● Your task
Reproduce the entries beneath exactly, without their images.

Saved entries:
<<<<

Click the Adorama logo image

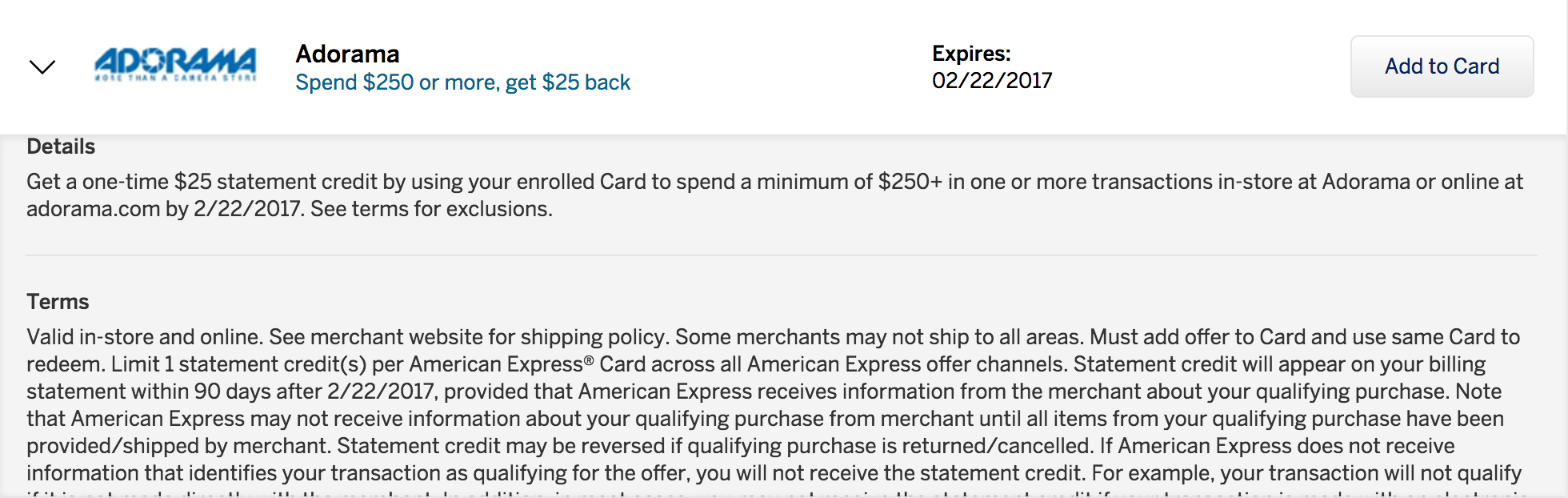point(175,65)
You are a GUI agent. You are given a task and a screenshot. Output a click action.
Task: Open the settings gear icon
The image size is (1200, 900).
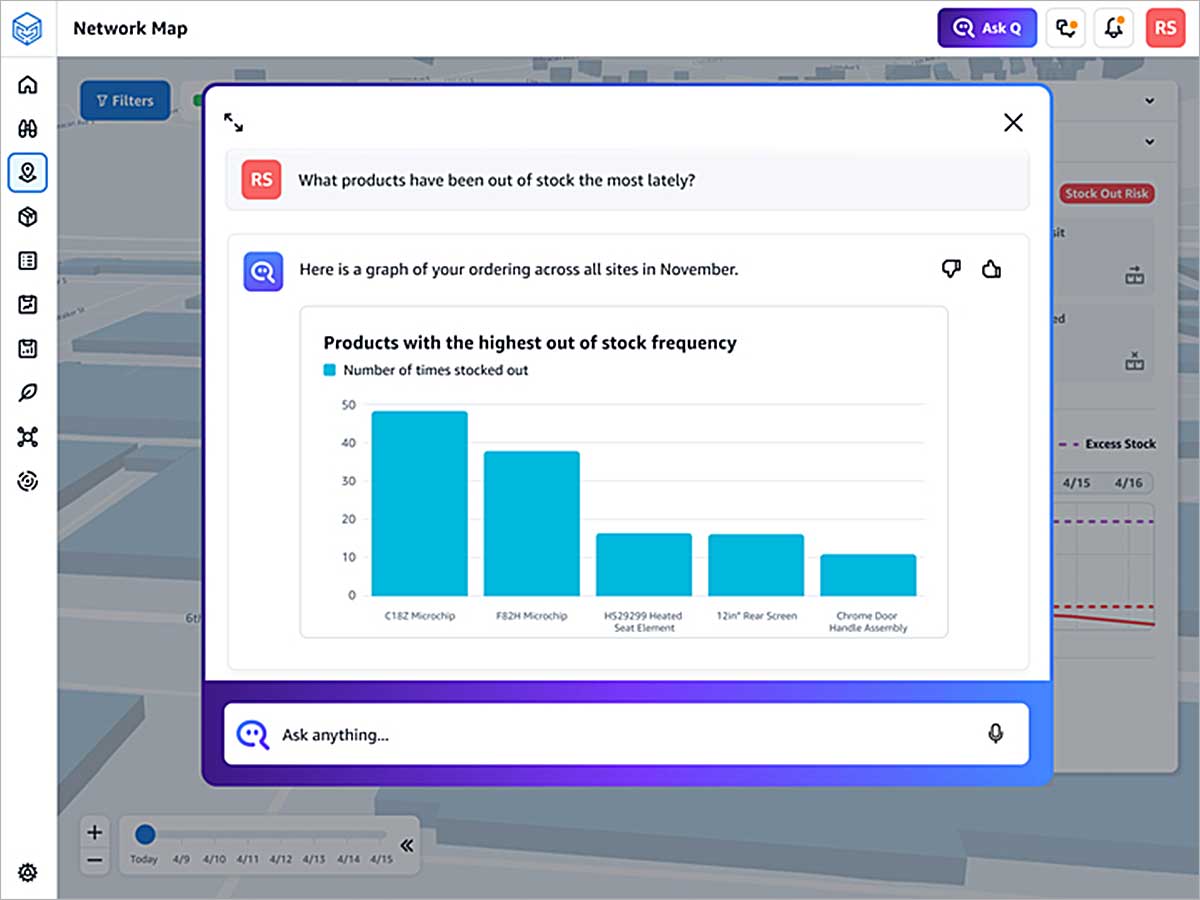28,873
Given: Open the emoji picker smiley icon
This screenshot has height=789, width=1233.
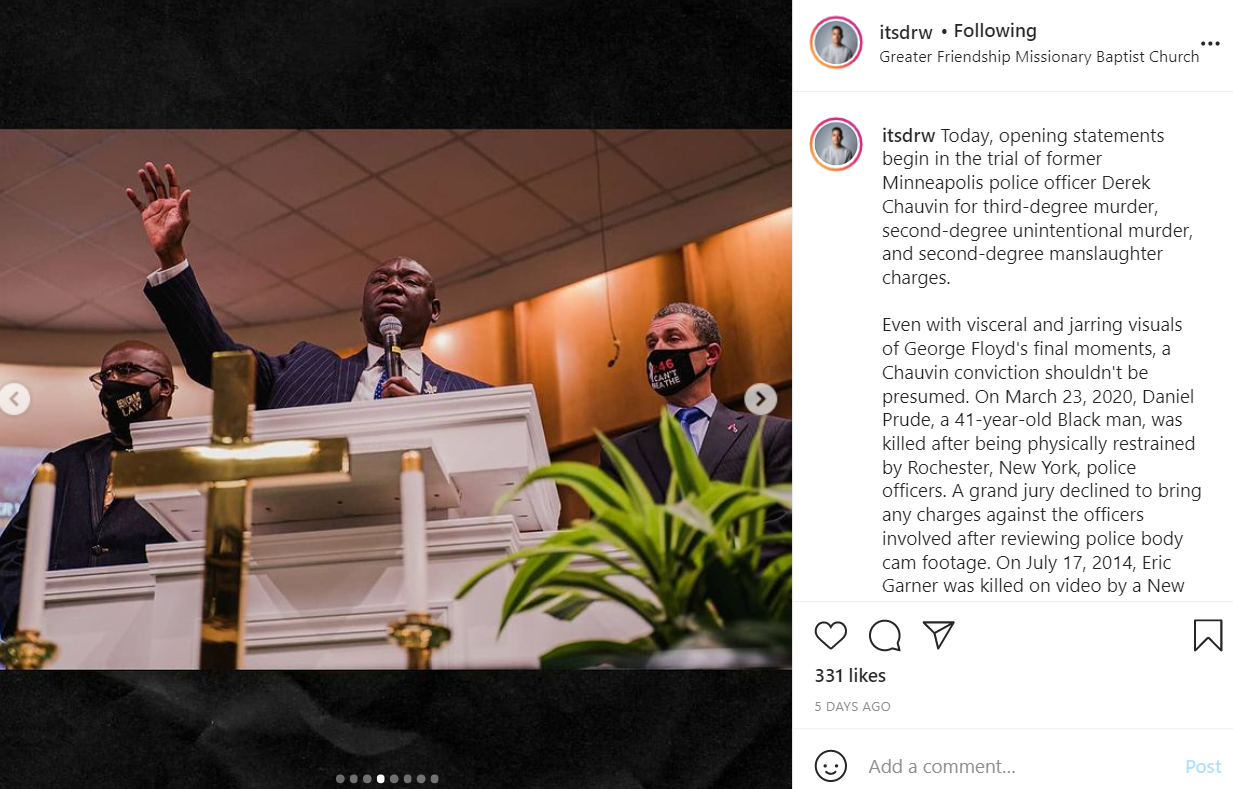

>>>>

● Exercise answer
Click the Adorama logo image

point(175,65)
You are a GUI agent. You are given a task and a screenshot. Output a click action.
Task: Open the settings gear icon
The image size is (1200, 900).
28,873
Given: Open the emoji picker smiley icon
This screenshot has height=789, width=1233.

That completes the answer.